Dallas ISD Trustees could not discuss an executive performance pay plan that was not on the board briefing agenda

During the Board Briefing last Thursday, December 13, 2012, a non-existent Dallas ISD performance pay proposal was referred to by Board President Lew Blackburn. 

Trustee Lew Blackburn previously voted to give the Superintendent sole authority over all executive level positions and salaries with no Board review or approval.

The vote to give the Superintendent total authority in his contract to select executive staff and set top executive salaries without Board approval  was 8-1 on Thursday, April 26, 2012:

Voting Yes

Lew Blackburn
Mike Morath
Edwin Flores
Nancy Bingham
Bernadette Nutall
Eric Cowan
Adam Medrano
Bruce Parrott

Voting No
Carla Ranger

After voting to give away all Board authority, now we have a new proposal that would require a 25% voluntary executive pay reduction for executive staff in return for the very uncertain prospect of earning it back in performance pay.

The idea mixes performance pay with a voluntary executive level 25% pay cut.
"Superintendent Mike Miles didn’t comment after Blackburn made his position known at the meeting, but he has said he wouldn’t support a pay cut. Trustees also didn’t comment." DMN-12-13-12
Trustees did not comment. There was nothing to say. Trustees cannot discuss an item that is not on the agenda. To do so is a violation of the Texas Open Meetings Act (TOMA). 

The Board President - Lew Blackburn - did not place executive performance pay on the Board Briefing Agenda.

Trustee Blackburn talked about a topic other Trustees could not discuss wthout an agenda item listing that topic.
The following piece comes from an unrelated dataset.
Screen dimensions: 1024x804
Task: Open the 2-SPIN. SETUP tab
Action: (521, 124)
Good luck on getting any top executive to take a voluntary 25% salary cut in return for the uncertainty of performance pay. This is a way of joining the popular idea of top executive pay cuts to the unpopular concept of performance pay (merit pay, incentive pay).

There is plenty of evidence that performance pay is not a good thing in the public arena of education. Yet, it continues to be pushed by those advancing a privatization agenda.
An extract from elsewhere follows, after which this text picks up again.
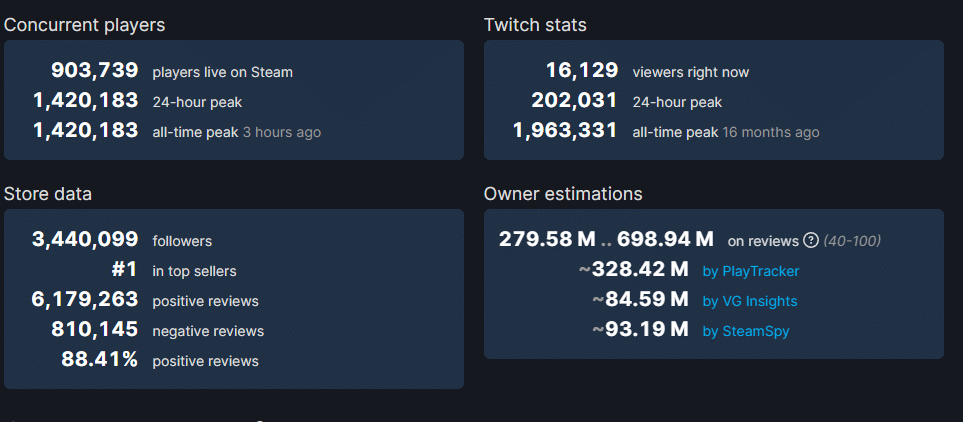Click the 3 hours ago timestamp
The image size is (963, 422).
(x=284, y=132)
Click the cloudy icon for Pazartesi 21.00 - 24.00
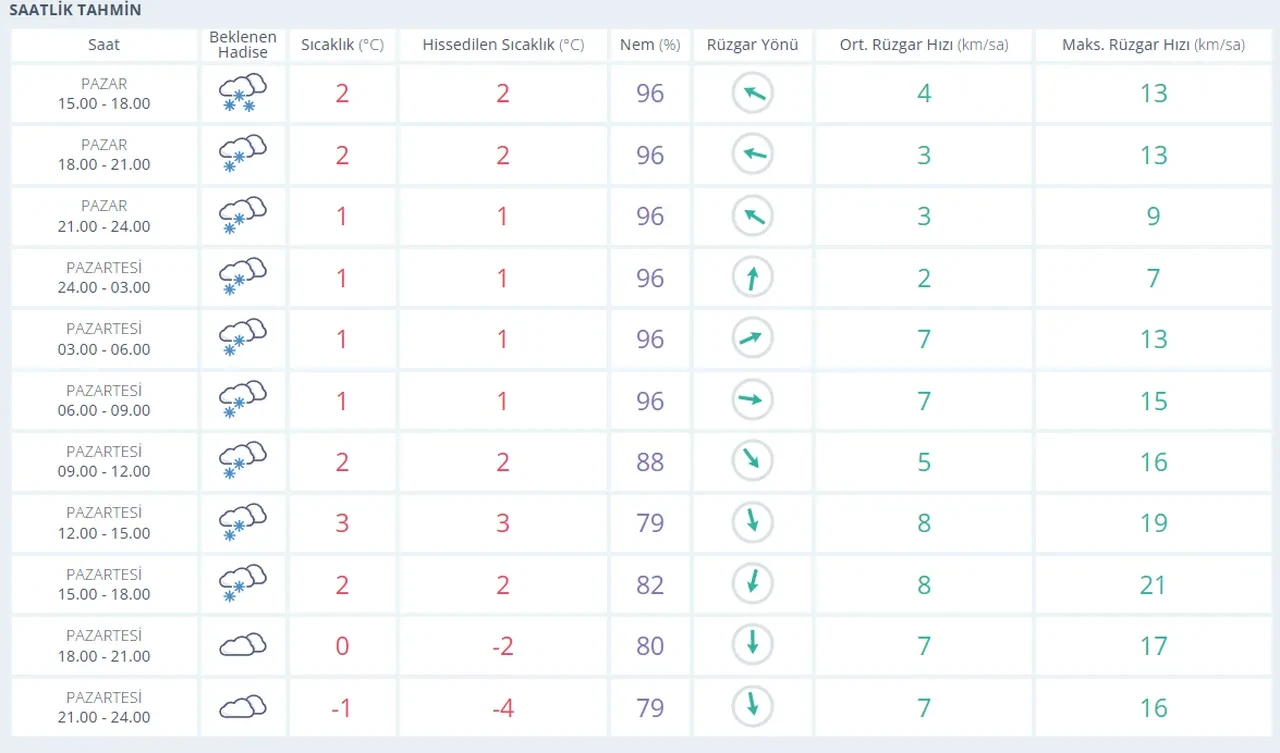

Performance pay should be judged on its own merit. 

The last merit pay plan implemented at Dallas ISD ended when the funds quickly dried up. I voted against it when it was adopted. The same thing is likely to happen again.
Why performance pay doesn't work - CBS Money Watch

"Board president Lew Blackburn said he also supported Miles and said that his contract allows him to establish salary ranges for high-ranking administrators without board approval."

"Blackburn stresses that the plan — which would impact cabinet-level employees and assistant superintendents — is in the early development stage and not set in stone. He plans to gauge trustee interest during next week’s board briefings."
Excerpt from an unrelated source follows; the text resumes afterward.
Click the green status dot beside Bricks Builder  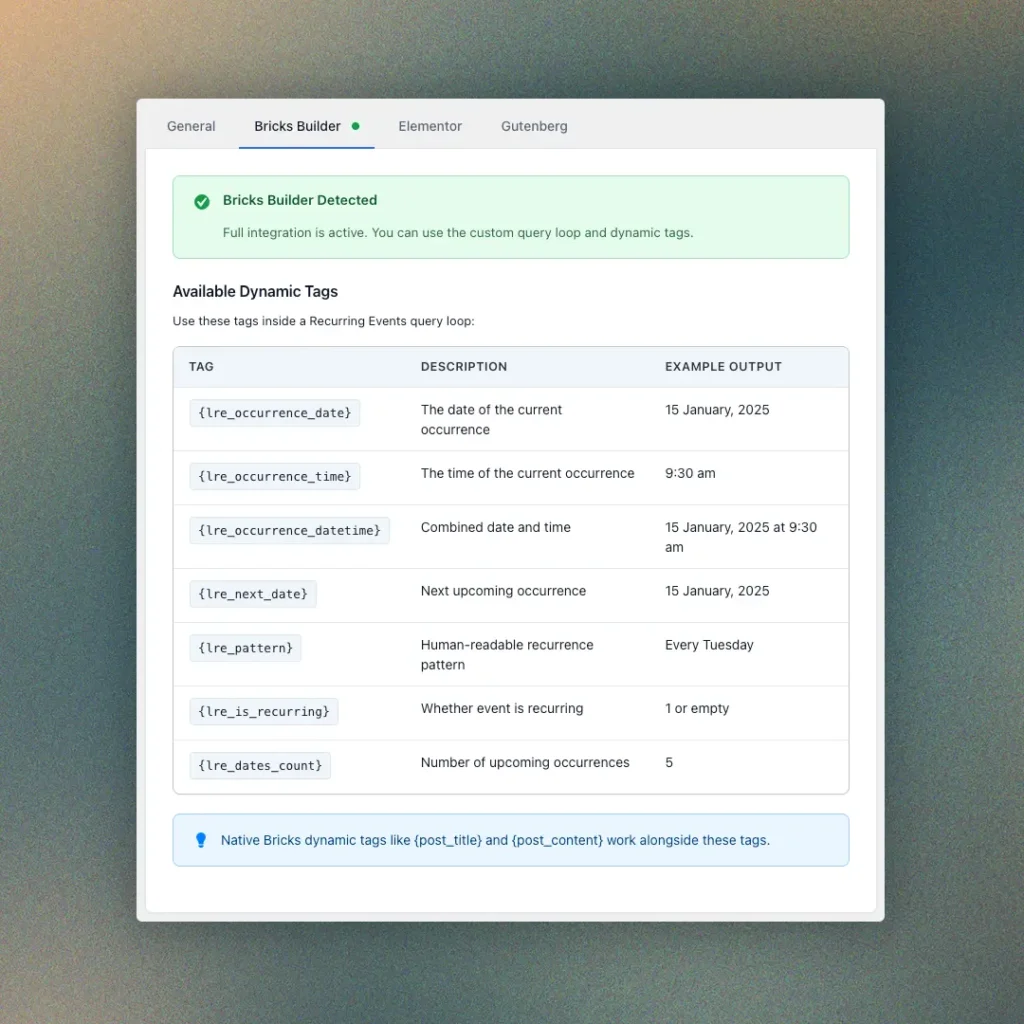point(357,126)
"Lew Blackburn, the board president, stated that he doesn’t have a problem with the salaries as long as Miles stays within budget."

More Dallas ISD employees making six figure salaries - DMN-11-26-12
Board President Lew Blackburn has said that he doesn’t have a problem with the salaries as long as Miles stays within budget.  ... "Salaries don’t bother me as much because I know that they can attract top quality people, 'Blackburn said. “Whether that means that we have them right now, I don’t know.”